··· Exercise materials ···

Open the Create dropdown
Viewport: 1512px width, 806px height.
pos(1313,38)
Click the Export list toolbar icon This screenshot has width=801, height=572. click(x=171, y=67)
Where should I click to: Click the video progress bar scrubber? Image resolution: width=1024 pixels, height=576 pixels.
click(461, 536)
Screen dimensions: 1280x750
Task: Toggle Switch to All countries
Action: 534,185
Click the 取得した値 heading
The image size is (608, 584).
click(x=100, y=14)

···
··· Exercise materials ···

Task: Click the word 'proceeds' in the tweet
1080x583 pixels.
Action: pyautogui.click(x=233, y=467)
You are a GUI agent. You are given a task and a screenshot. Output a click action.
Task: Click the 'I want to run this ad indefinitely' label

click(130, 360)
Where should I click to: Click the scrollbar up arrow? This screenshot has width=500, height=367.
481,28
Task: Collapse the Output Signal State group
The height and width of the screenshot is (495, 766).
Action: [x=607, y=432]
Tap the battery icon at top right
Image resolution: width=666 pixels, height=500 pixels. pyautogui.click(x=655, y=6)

···

Task directions: Return the lines of the records that include the string "Output".

Response area:
You are a GUI agent. You are given a task and a screenshot. Output a click action.
Task: Collapse the Output Signal State group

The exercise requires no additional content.